The path for most successful San Diego attorneys starts at an early age. For Patrick Griffin, it began while being raised with his three siblings in the small town of Ennis, Montana, by a mother who he describes as a “smart as they come, Montana Cowgirl with a big personality” and a father who is a “competitive hockey player from Detroit, very pragmatic and reserved.” Exactly how small of a town is Ennis, Montana, you may be thinking? Answer, VERY, with a population of only 900, a graduating high school class of only 35 students, no stoplights, no fast food restaurants, and with the nearest movie theater an hour’s drive away. “Growing up in rural Montana was great and it wired me different, which has proven to be very helpful to me as an attorney over the years. It taught me the importance of hard work, integrity and reputation.
Growing up in a small town everybody knows everything!

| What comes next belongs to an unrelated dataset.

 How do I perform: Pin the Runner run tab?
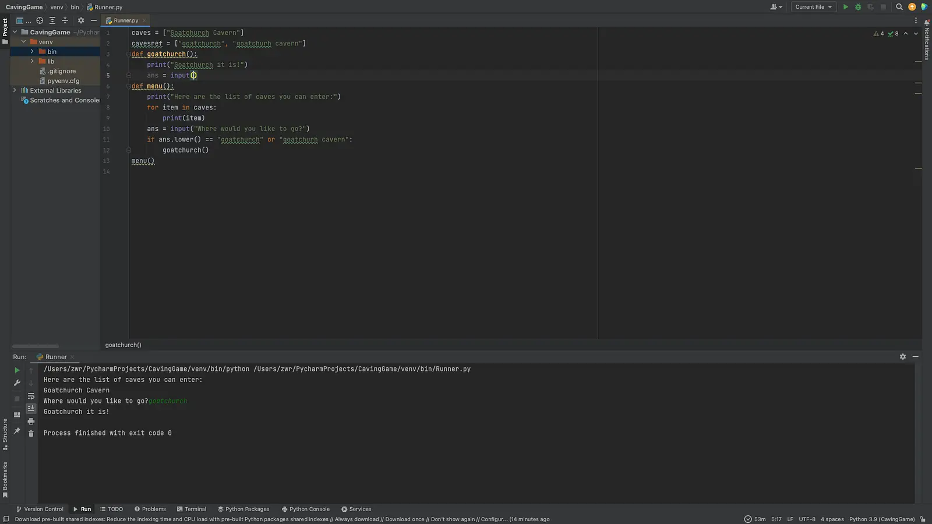(17, 431)
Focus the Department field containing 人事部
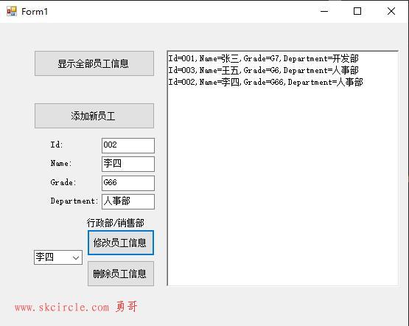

Even the high school teachers I had knew everything about me before I started their class,” says Griffin.
This small-town environment is also where Patrick developed his deep competitive nature and a drive to succeed through sports. He was an all-state athlete in basketball, football, and track in high school and ran track while attending the University of Montana. Being competitive is also what gave Patrick the drive and fortitude to eventually leave small-town living and make his way to San Diego. “Not many people ever get out of Ennis, Montana, let alone find a career they love in the best city in America. Everyone knows everyone where I am from, so any missteps or successes are magnified, which is very similar to our legal community,” explains Patrick.
Being competitive is also what led Patrick to become an attorney. “Early in my career, I quickly learned that becoming a trial attorney would be a great way to get that same competitive rush that sports gave me while growing up in Montana. There’s also a rush that comes from being in front of a jury. It’s a surreal experience being able to get up there and duke it out mentally with a prosecutor and a judge. I love it,” explains Patrick.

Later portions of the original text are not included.